Les scientifiques se sont concentrés sur les cellules qui survivent après la chimiothérapie. Bien qu’elles cessent de se diviser, ces cellules restent biologiquement actives. Elles continuent de produire des molécules pouvant influencer les cellules voisines. Selon eux, ces cellules pourraient libérer du fructose, ce qui favoriserait la propagation des cellules tumorales dans leur environnement.

Le Dr Aidan Cole, principal auteur de l’étude, précise que c’est la première fois qu’une étude montre, dans un modèle préclinique (et non en culture), que ce ne sont pas les cellules cancéreuses elles-mêmes qui propagent la maladie, mais plutôt les molécules qu’elles libèrent, comme le fructose.

L’impact du fructose sur la dissémination tumorale

Les chercheurs ont voulu comprendre comment le fructose pouvait favoriser la propagation des cellules cancéreuses. Ils ont découvert que ce sucre réduit la production de cholestérol dans les cellules voisines. Or, le cholestérol joue un rôle dans le maintien des connexions entre les cellules. Lorsque ces liens s’affaiblissent, les cellules tumorales peuvent se détacher plus facilement et migrer vers d’autres zones.

Ils ont également constaté qu’un régime alimentaire riche en fructose, équivalent aux concentrations présentes dans les boissons sucrées, pouvait encourager la propagation du cancer. Cela a été observé même en l’absence de chimiothérapie. En d’autres termes, une alimentation riche en fructose semble favoriser la dissémination des cellules cancéreuses dans leurs modèles expérimentaux.

Les limites de ces résultats

Les chercheurs insistent sur le fait que ces observations ne permettent pas encore de conclure que la consommation de fructose par une femme atteinte d’un cancer de l’ovaire accélérerait la progression de la maladie. Ils n’ont pas encore étudié chez des patientes si réduire leur consommation de fructose pourrait ralentir la maladie ou diminuer le risque de récidive.

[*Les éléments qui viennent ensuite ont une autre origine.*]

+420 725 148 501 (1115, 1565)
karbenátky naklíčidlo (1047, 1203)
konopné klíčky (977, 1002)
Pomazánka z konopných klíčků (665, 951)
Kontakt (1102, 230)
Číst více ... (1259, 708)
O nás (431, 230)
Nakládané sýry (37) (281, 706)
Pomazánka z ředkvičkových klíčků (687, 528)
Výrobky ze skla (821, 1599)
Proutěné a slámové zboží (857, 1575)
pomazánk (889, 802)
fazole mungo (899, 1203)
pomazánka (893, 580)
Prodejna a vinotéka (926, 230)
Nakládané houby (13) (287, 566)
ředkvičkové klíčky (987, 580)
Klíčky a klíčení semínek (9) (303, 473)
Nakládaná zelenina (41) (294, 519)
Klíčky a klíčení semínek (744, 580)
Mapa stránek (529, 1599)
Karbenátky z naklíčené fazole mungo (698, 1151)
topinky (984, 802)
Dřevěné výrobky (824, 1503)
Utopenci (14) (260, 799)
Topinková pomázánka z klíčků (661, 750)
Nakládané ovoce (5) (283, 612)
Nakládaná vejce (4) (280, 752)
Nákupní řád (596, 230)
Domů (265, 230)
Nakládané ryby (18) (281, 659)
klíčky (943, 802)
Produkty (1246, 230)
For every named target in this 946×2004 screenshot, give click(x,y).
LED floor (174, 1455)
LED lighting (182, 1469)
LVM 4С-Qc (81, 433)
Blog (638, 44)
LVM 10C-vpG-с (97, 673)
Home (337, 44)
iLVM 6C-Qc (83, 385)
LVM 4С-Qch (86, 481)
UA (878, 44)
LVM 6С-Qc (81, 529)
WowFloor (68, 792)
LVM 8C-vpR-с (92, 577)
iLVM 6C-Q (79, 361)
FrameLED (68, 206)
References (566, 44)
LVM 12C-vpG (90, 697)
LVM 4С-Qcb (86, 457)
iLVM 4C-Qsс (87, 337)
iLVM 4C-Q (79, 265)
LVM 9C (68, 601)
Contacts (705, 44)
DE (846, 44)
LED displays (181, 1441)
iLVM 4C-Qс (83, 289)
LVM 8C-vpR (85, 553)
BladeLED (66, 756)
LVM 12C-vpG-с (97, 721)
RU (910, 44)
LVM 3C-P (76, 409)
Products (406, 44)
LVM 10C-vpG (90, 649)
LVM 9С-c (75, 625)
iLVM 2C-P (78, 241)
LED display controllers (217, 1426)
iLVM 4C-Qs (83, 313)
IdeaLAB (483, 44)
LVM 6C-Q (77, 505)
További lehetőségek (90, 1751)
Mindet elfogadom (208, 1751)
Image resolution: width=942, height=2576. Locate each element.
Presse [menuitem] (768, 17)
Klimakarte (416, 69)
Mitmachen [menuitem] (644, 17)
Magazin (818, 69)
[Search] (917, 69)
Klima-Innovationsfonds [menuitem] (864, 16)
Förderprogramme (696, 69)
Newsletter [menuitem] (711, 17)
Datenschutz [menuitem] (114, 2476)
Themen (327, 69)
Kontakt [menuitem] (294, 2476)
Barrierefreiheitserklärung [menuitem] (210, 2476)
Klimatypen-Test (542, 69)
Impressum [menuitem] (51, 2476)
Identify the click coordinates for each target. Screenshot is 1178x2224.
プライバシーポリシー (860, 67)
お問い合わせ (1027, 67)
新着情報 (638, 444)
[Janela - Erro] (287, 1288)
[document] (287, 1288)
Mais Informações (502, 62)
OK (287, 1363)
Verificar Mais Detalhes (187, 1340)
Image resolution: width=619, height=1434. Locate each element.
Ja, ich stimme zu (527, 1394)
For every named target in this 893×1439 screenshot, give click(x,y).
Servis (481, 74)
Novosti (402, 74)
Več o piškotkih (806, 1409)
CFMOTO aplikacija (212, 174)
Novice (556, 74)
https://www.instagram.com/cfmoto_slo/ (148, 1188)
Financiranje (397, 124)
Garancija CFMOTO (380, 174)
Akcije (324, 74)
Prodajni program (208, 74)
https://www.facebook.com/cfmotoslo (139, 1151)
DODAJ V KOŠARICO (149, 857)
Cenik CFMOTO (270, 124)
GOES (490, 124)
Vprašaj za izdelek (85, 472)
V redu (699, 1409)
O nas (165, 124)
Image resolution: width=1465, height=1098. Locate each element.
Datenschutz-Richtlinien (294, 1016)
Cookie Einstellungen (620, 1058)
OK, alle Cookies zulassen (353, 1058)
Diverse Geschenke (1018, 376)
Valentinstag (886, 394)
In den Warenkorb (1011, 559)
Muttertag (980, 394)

Ils soulignent également l’intérêt d’étudier si des médicaments hypocholestérolémiants, comme les statines, pourraient avoir un effet bénéfique en combinaison avec la chimiothérapie. En effet, le cancer de l’ovaire est plus fréquent chez les femmes ménopausées, qui prennent souvent déjà ces traitements contre le cholestérol.

Les chercheurs souhaitent aussi vérifier si ce mécanisme pourrait se retrouver dans d’autres cancers, notamment ceux qui se propagent dans le pancréas, le côlon ou le foie. Bien qu’ils ne puissent pas encore affirmer que ce phénomène est généralisé, ils pensent que ses effets ne se limitent pas au cancer de l’ovaire.

Source de l’étude

La publication intitulée « The chemotherapy-induced senescence-associated secretome promotes cell detachment and metastatic dissemination through metabolic reprogramming » a été publiée dans Nature Aging, en juillet 2026.